**What is needed:** Return the data below exactly, but only from the line containing "This screenshot has height=779, width=500." through the line containing "Click the Pagar desde label", with both of those lines included.
————
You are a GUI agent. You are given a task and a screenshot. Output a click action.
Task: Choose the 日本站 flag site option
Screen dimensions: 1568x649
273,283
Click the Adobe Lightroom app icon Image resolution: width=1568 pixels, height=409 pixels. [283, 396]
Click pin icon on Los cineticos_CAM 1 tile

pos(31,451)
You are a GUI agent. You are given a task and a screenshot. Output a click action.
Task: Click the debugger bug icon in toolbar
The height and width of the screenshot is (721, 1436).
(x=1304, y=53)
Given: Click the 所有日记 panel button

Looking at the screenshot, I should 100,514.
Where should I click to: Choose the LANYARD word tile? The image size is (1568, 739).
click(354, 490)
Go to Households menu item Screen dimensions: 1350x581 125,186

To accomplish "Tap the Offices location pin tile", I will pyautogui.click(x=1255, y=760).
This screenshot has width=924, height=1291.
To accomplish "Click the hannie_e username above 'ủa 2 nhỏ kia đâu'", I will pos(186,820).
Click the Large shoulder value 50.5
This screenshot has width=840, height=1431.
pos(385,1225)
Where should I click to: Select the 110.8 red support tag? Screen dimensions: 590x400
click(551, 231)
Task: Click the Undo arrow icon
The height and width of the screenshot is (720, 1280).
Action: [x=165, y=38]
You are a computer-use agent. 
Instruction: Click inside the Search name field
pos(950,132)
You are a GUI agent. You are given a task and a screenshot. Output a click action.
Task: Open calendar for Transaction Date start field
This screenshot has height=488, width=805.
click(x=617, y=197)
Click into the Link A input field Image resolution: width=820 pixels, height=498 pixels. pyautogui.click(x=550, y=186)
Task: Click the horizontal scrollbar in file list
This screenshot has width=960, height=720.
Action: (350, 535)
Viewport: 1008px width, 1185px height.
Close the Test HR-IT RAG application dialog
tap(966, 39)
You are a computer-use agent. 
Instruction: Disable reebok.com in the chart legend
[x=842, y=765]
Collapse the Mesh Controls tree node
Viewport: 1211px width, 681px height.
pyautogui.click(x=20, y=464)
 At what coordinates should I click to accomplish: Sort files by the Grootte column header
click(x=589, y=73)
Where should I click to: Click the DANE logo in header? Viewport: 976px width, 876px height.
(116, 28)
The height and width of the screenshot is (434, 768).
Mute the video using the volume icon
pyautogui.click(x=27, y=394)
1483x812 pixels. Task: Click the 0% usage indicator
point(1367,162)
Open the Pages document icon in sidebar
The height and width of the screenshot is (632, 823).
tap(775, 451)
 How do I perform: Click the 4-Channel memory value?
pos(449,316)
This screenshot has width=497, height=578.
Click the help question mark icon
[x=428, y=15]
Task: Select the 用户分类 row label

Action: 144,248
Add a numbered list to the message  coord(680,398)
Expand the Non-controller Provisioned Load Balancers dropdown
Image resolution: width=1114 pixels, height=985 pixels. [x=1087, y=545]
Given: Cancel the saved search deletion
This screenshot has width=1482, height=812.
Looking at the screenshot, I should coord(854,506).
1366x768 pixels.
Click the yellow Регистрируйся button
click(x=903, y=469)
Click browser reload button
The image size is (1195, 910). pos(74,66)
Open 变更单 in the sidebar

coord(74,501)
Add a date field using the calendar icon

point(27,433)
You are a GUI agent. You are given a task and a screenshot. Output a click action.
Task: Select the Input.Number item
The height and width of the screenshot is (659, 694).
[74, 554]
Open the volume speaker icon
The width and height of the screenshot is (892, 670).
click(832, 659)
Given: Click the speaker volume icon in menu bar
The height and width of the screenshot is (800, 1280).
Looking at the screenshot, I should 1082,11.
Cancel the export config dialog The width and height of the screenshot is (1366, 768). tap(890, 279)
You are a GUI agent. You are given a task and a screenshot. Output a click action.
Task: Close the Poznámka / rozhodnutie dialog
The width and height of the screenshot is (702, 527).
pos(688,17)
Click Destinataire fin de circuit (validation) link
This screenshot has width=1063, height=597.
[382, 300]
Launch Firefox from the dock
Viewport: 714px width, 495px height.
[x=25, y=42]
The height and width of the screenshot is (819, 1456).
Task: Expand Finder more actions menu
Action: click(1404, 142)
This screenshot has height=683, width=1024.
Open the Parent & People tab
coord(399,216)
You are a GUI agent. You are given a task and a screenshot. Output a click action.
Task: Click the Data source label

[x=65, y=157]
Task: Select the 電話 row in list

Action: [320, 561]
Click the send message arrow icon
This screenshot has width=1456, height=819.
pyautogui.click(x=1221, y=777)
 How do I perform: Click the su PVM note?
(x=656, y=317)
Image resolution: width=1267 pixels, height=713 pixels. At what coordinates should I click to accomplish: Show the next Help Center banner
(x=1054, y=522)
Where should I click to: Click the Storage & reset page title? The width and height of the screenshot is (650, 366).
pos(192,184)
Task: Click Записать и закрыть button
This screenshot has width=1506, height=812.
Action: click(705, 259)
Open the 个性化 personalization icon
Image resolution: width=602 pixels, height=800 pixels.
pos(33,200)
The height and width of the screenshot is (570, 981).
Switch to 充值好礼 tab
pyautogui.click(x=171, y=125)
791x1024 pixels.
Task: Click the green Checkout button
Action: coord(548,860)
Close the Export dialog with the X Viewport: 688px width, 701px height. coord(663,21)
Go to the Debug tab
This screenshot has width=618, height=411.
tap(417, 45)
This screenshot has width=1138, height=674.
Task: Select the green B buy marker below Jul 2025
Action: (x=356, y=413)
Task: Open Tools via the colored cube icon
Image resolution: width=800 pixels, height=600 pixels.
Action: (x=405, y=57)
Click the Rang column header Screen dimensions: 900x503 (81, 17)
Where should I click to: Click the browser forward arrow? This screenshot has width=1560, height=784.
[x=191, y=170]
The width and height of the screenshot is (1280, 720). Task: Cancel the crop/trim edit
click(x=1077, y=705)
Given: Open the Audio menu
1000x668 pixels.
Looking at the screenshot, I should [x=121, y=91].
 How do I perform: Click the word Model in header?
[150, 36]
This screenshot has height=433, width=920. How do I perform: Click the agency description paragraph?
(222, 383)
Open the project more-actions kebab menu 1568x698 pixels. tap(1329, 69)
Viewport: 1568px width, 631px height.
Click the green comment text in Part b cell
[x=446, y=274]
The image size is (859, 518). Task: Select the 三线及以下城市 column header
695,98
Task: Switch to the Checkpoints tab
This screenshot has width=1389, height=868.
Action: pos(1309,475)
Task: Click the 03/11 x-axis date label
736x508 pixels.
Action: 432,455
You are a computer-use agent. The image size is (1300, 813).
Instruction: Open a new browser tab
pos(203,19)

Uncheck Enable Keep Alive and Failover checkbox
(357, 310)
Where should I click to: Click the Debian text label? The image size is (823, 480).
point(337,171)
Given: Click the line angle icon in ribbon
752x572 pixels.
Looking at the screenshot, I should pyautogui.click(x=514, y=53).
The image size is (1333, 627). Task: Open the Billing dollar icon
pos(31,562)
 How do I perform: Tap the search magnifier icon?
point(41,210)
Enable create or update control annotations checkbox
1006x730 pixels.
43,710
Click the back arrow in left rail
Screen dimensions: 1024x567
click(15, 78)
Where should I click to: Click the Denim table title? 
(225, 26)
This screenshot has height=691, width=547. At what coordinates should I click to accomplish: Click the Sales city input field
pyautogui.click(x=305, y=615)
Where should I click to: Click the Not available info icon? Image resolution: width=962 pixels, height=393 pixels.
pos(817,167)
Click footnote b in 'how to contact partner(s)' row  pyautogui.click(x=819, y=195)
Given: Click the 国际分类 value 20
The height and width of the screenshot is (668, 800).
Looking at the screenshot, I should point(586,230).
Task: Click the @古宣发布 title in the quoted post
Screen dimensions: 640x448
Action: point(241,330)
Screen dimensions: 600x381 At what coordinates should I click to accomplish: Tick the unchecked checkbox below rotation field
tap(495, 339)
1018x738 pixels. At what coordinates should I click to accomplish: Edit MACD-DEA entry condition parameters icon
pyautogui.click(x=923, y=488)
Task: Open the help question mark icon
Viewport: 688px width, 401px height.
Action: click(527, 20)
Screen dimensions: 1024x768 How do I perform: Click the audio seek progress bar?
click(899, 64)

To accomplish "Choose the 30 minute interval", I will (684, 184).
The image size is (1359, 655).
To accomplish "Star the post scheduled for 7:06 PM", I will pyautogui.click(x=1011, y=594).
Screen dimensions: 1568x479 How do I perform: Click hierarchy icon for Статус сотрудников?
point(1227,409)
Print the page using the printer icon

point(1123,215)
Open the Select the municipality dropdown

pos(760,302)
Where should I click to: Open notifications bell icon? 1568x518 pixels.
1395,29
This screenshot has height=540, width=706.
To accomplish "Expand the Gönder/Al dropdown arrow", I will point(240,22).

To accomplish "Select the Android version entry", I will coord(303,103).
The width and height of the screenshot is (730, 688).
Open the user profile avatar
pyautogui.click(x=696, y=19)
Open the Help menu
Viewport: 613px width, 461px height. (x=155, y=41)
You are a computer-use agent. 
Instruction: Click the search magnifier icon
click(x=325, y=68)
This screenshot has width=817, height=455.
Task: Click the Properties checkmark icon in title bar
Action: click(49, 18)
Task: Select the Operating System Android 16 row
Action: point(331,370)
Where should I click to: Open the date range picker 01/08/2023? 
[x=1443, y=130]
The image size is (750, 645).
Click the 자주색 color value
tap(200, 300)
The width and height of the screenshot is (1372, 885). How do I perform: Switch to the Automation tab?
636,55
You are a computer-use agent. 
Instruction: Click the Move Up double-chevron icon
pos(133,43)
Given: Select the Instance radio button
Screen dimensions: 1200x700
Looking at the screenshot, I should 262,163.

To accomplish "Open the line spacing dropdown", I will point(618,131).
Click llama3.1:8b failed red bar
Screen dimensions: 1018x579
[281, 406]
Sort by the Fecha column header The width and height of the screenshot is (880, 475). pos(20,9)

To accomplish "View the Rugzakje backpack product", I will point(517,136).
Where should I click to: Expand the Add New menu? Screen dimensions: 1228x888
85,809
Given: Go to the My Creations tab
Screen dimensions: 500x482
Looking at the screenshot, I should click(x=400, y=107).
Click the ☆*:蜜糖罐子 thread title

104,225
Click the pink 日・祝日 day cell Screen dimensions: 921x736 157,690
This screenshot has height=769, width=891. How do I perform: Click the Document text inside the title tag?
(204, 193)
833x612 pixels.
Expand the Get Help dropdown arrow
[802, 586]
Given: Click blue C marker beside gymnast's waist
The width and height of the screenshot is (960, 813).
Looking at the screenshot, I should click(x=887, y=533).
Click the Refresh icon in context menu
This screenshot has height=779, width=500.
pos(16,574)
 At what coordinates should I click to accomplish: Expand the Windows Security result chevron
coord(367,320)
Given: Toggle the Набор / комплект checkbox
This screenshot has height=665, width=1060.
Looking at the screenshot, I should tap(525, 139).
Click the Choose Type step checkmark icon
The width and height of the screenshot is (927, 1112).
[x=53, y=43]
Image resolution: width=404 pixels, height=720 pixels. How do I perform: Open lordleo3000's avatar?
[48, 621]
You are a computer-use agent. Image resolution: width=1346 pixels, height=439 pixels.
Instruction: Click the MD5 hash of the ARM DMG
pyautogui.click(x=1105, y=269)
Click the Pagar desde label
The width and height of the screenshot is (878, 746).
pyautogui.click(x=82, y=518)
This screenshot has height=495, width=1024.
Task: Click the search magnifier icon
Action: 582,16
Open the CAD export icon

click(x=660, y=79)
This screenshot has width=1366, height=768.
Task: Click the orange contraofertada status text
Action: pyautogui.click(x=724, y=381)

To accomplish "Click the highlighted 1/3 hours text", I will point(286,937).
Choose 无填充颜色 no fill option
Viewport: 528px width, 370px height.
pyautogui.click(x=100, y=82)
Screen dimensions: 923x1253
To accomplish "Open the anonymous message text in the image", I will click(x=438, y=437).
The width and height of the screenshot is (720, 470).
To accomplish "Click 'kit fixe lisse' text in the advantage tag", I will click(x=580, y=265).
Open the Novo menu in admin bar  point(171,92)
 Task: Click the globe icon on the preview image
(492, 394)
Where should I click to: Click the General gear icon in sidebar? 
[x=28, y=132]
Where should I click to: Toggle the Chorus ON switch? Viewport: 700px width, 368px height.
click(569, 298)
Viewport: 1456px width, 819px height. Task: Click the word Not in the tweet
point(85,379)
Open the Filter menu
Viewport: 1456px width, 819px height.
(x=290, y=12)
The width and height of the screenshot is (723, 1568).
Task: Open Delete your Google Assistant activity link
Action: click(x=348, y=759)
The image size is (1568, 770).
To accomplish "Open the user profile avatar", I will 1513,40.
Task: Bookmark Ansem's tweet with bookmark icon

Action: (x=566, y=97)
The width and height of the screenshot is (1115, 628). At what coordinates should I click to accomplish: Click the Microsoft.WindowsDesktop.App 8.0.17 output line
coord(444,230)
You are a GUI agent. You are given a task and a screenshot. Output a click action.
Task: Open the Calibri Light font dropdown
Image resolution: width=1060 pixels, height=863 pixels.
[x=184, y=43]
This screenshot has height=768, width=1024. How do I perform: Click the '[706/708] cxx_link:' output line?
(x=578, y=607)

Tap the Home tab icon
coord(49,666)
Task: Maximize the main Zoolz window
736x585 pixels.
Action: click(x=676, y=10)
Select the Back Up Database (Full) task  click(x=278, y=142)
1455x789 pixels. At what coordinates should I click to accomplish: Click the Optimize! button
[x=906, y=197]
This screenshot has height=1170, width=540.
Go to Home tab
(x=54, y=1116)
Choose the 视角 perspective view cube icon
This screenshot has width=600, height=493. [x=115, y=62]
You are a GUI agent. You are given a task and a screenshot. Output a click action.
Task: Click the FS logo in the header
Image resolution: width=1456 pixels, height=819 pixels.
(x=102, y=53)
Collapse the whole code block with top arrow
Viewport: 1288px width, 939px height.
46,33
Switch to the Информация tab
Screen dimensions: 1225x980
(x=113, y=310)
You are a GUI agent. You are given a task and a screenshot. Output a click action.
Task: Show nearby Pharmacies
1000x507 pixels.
————
**Task response:**
This screenshot has height=779, width=500.
pos(16,574)
 At what coordinates should I click to accomplish: Expand the Windows Security result chevron
coord(367,320)
Given: Toggle the Набор / комплект checkbox
This screenshot has height=665, width=1060.
Looking at the screenshot, I should tap(525, 139).
Click the Choose Type step checkmark icon
The width and height of the screenshot is (927, 1112).
[x=53, y=43]
Image resolution: width=404 pixels, height=720 pixels. How do I perform: Open lordleo3000's avatar?
[48, 621]
You are a computer-use agent. Image resolution: width=1346 pixels, height=439 pixels.
Instruction: Click the MD5 hash of the ARM DMG
pyautogui.click(x=1105, y=269)
Click the Pagar desde label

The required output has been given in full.